5 Ways to Keep Partying But Stay Safe at College

NEW YORK ( TheStreet) -- If you're a college student heading back to school in the next two or three weeks, don't leave without some good health tips.

And if you're a mom or dad sending your child off to school, don't let them go until they've checked off a health care list that minimizes issues that might hit them during the school year.

The advice comes from the Lucile Packard Children's Hospital's Teen and Young Adult Clinic, which is out with a list of key health tips for collegians heading back to campus.

Sophia Yen, a clinical assistant professor of pediatrics at the Stanford School of Medicine and a member of the Packard teen health services clinic, says there are some health care dangers that await unwary collegians this fall. But a few preventive steps could minimize those dangers, she says.
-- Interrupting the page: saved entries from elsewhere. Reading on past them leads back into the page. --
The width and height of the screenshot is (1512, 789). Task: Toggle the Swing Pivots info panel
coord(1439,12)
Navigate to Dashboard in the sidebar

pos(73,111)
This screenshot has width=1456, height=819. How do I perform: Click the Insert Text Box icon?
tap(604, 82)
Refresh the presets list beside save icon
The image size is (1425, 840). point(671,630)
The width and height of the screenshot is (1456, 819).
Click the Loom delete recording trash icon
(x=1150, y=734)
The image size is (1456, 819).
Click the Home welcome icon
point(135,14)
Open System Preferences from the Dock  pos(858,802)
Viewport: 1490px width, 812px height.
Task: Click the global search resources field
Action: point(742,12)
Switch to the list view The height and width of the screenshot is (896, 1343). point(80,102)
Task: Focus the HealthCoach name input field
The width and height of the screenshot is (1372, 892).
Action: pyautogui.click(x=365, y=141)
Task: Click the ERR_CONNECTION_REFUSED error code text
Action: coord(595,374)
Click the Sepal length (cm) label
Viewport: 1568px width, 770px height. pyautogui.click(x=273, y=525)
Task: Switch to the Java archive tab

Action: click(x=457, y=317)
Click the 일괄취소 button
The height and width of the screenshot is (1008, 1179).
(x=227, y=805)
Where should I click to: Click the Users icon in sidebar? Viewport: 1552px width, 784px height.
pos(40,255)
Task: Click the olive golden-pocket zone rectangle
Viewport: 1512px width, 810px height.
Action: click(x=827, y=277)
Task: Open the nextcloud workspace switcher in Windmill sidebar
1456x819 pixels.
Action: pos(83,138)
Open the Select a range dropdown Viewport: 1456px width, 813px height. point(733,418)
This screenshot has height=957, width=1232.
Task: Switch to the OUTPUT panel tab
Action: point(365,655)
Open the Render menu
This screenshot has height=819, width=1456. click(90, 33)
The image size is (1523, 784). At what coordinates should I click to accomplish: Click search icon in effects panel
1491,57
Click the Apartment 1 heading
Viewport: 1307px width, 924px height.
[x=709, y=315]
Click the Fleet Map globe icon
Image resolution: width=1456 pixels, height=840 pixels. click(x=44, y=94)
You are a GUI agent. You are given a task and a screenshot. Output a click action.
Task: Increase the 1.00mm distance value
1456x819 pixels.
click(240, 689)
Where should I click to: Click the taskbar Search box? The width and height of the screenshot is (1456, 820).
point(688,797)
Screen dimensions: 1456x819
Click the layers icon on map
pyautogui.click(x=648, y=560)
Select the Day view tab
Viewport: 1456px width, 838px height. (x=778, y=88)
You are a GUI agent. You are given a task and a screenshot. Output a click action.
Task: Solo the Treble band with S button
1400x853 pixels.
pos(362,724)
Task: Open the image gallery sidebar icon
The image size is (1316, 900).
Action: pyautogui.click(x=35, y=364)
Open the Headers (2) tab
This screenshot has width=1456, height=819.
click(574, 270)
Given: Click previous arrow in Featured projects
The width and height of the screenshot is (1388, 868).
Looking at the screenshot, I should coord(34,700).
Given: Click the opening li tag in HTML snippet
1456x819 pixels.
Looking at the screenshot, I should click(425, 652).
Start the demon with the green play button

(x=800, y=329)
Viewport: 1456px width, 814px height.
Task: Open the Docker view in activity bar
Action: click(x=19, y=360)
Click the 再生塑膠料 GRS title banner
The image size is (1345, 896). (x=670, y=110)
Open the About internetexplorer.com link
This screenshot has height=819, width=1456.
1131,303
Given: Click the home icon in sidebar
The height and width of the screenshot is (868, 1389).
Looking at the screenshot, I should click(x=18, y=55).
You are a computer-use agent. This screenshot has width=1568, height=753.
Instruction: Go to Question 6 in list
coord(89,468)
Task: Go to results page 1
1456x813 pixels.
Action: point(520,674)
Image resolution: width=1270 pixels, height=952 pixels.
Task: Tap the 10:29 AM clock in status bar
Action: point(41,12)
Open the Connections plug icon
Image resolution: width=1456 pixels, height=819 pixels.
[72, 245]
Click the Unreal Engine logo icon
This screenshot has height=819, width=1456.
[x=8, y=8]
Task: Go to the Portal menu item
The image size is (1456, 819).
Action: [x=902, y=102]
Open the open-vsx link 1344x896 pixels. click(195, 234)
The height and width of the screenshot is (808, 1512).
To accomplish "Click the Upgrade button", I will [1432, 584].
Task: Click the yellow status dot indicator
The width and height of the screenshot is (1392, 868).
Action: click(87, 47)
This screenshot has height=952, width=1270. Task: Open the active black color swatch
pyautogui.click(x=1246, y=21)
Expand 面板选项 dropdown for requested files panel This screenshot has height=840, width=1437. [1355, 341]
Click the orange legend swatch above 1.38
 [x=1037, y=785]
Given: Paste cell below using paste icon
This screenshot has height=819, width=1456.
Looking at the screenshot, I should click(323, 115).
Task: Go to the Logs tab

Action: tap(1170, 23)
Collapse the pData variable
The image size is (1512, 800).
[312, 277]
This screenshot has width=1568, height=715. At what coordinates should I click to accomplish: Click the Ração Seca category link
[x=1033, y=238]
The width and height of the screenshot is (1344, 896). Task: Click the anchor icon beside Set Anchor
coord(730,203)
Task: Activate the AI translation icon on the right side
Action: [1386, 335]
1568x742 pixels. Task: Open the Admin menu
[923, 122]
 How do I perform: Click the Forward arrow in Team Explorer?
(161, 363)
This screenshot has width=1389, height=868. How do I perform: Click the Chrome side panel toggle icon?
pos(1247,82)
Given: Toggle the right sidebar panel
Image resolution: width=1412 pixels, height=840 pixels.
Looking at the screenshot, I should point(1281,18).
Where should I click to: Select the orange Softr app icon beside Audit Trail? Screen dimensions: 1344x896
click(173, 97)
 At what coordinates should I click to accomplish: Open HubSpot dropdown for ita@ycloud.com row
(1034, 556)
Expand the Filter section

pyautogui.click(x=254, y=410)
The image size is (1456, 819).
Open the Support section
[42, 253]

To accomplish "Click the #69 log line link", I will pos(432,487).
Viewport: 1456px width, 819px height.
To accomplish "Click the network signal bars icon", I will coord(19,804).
Here's her checklist of "must have" health services for college students in 2013:

Don't be late to vaccinate. Getting vaccinated is a big priority for college students this year, Yen says. "We urge all college students to get vaccinated against these diseases: tetanus, diphtheria and pertussis; meningitis; and human papilloma virus, which is the No. 1 sexually transmitted infection in the United States," she advises. "Even if a college student has only two sexual partners in his or her lifetime, they have a 70% or higher chance of contracting one of the four HPV strains if they haven't received the vaccine."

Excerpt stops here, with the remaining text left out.